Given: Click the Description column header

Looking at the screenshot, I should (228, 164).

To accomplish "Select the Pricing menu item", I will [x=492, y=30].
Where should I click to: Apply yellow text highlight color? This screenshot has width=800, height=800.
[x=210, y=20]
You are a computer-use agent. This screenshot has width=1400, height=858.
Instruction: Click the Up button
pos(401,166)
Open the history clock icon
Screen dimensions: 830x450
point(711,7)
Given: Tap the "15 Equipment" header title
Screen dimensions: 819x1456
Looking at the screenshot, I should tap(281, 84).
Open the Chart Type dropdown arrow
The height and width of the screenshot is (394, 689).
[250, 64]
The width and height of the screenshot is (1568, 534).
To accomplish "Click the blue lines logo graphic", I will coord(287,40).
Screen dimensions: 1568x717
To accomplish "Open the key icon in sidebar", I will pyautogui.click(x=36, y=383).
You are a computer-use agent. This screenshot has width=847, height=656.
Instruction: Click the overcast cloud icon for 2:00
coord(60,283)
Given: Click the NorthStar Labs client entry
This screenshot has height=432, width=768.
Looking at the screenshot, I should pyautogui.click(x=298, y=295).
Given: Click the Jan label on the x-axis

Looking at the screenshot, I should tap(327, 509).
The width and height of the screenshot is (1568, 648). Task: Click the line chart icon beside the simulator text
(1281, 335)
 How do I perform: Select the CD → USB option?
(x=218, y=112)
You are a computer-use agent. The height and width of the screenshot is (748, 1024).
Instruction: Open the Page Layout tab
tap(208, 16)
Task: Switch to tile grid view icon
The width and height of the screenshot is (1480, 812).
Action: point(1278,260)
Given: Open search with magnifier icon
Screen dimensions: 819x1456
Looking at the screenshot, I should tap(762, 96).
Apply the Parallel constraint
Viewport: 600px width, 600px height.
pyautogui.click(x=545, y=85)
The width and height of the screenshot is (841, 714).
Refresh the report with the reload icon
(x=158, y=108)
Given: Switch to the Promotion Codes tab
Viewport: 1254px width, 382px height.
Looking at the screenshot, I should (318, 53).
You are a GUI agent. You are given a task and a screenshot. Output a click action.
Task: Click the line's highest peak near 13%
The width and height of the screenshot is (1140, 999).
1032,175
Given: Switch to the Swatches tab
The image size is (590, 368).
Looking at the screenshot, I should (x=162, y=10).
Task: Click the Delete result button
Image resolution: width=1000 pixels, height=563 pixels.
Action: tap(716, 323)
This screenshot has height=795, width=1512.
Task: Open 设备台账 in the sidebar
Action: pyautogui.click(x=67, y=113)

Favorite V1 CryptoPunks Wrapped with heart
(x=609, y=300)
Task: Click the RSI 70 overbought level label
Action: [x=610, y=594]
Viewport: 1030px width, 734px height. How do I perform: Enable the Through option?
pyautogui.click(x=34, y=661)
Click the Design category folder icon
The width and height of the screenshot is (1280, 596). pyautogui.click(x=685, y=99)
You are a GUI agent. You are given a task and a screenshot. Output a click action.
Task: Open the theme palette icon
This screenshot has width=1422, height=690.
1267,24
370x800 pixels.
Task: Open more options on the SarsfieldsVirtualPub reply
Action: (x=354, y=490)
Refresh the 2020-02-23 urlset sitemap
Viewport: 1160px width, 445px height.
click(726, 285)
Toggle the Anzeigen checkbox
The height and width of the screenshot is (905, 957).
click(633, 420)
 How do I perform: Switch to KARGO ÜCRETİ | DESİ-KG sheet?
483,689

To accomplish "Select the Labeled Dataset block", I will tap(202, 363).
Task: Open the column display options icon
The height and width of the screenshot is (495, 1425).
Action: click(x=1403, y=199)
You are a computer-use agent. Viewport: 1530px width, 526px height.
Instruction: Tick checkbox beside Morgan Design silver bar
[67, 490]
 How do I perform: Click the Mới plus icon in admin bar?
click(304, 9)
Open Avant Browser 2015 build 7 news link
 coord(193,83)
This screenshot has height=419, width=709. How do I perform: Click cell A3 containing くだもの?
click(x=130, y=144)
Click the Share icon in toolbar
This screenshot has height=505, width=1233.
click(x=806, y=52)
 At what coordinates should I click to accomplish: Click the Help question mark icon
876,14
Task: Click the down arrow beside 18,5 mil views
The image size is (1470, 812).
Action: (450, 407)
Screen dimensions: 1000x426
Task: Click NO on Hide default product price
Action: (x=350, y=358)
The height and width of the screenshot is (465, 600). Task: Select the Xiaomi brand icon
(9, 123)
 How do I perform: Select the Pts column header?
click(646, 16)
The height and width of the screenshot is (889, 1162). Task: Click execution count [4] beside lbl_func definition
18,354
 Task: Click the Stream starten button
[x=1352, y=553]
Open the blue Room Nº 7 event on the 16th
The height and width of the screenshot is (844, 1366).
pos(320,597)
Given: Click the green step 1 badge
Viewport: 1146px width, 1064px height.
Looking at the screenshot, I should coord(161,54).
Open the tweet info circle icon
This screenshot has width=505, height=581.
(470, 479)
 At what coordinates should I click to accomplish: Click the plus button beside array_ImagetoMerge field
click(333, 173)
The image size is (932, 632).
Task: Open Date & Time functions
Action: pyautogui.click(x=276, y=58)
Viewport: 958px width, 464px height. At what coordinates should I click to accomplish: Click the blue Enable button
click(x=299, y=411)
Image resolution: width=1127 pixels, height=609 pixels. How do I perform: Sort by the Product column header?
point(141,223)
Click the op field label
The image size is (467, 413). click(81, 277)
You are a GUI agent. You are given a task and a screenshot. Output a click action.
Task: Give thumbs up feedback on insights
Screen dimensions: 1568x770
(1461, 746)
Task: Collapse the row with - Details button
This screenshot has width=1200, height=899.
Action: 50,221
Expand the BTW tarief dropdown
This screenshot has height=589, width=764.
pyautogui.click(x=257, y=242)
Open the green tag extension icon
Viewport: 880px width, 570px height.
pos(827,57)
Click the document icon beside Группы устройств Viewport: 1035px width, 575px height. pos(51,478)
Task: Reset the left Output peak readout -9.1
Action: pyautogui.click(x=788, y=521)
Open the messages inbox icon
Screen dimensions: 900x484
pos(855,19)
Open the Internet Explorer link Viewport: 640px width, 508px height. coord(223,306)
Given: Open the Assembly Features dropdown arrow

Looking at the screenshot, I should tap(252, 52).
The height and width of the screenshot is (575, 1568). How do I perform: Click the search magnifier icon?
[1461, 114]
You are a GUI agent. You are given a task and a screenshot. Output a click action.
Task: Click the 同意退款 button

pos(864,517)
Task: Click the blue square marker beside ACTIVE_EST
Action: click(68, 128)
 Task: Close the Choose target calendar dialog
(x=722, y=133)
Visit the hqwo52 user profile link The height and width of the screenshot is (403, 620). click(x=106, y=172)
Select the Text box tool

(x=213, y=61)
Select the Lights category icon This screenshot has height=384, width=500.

▬▬▬

Taking the records above, retype every line from the one with "Viewport: 1146px width, 1064px height." down to the one with "Task: Collapse the row with - Details button", exactly and with nothing else.

Viewport: 1146px width, 1064px height.
Looking at the screenshot, I should coord(161,54).
Open the tweet info circle icon
This screenshot has width=505, height=581.
(470, 479)
 At what coordinates should I click to accomplish: Click the plus button beside array_ImagetoMerge field
click(333, 173)
The image size is (932, 632).
Task: Open Date & Time functions
Action: pyautogui.click(x=276, y=58)
Viewport: 958px width, 464px height. At what coordinates should I click to accomplish: Click the blue Enable button
click(x=299, y=411)
Image resolution: width=1127 pixels, height=609 pixels. How do I perform: Sort by the Product column header?
point(141,223)
Click the op field label
The image size is (467, 413). click(81, 277)
You are a GUI agent. You are given a task and a screenshot. Output a click action.
Task: Give thumbs up feedback on insights
Screen dimensions: 1568x770
(1461, 746)
Task: Collapse the row with - Details button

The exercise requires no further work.